Urgent request for medical care and support for victims of Noto Peninsula Earthquake
January 16, 2024
Mr. Kishida Fumio, Prime Minister
Mr. Keizo Takemi, Minister of Health, Labour and Welfare
Tsuyoshi Masuda
President, Japan Federation of Democratic Medical Institutions
We would like to express our respect for your efforts in response to the tremendous damage caused by the Noto Peninsula Earthquake.
The earthquake, which measured 7 on Japan’s seismic intensity scale on January 1, caused the collapse of many houses, tsunami, and large-scale fires. With utilities cut off and cold waves sweeping through the area, many victims are living in extremely harsh conditions. Securing a medical delivery system and providing material and human support to protect the lives and health of disaster victims are urgent tasks.
We urgently request the following and ask for your immediate response:
1. Guarantee the right to receive medical and nursing care services to all disaster victims.
(1) The government should be responsible for exempting patients from paying fees, including for meals during hospitalization, regardless of whether they have a health insurance card and insured status or not.
(2) When reissuing health insurance cards, it should issue regular cards to all victims instead of short-term insurance cards or certificates of eligibility.
(3) To the uninsured, it should issue national health insurance cards.
2. Provide support for medical institutions in disaster-affected areas to resume and continue medical treatment.
(1) The government should supply and secure goods necessary for providing medical services, such as medicines, equipment, and food, to medical institutions in affected areas.
(2) For medical institutions with disrupted essential utilities to resume and continue medical services, it should provide them with in-house power generation, water, and fuel as well as make every effort to restore utilities.
3. Take into consideration the health, privacy, and other human rights of victims in immediately setting up, operating, and improving the environment of evacuation centers.
(1) The government should inspect shelters to grasp how poor their conditions are.
(2) It should take thorough measures to prevent the spread of infections as much as possible.
(3) It should install separate toilets for men and women, western-style toilets that can be used by the elderly, and toilets for people with disabilities.
(4) It should ensure privacy through partitions and other means as well as improve environments in consideration of women and children, such as setting up nursing rooms and women’s changing rooms.
(5) It should secure and provide cardboard beds for shelters where they are in short supply.
(6) It should listen to the voices of victims living in shelters and provide them with clothes, underwear, socks, and other items that are in short supply.
4. Guarantee housing, a basic human right, to all victims who lost their homes in the earthquake.
(1) The government should cover the cost of temporary housing for all victims who wish to move into it.
(2) It should build permanent housing so that disaster victims can live in temporary housing for as short as possible as well as create a safe living environment for all.
5. Swiftly provide financial support for the restoration and reconstruction of disaster-hit medical and welfare facilities in order to protect the lives and health of residents affected by the disaster.

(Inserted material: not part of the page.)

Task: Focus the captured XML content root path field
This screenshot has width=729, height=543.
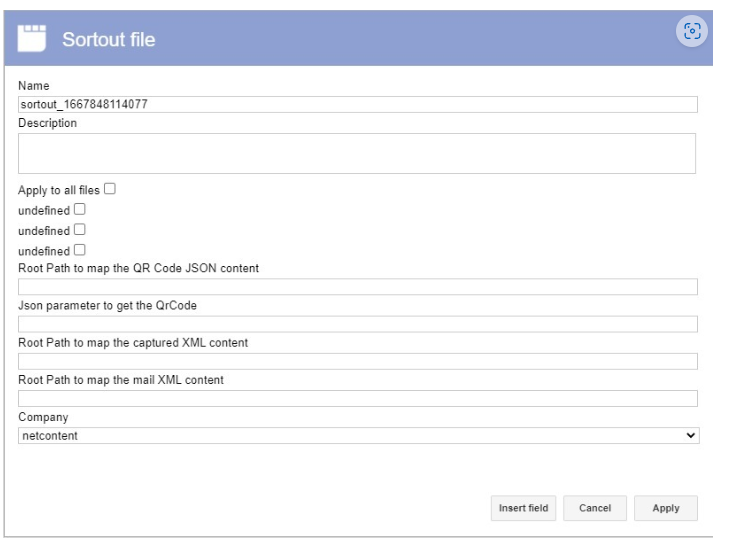Action: 358,361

(1) The government should expand eligibility for disaster recovery subsidies to all private medical institutions and drastically increase the percentage of the subsidies.
(2) It should make the medical loan program for disaster recovery interest-free for the entire term and significantly increase the loan limit.
6. Immediately identify vulnerable victims (disabled, elderly, children, etc.) who are unable to go to evacuation centers and provide them with necessary assistance.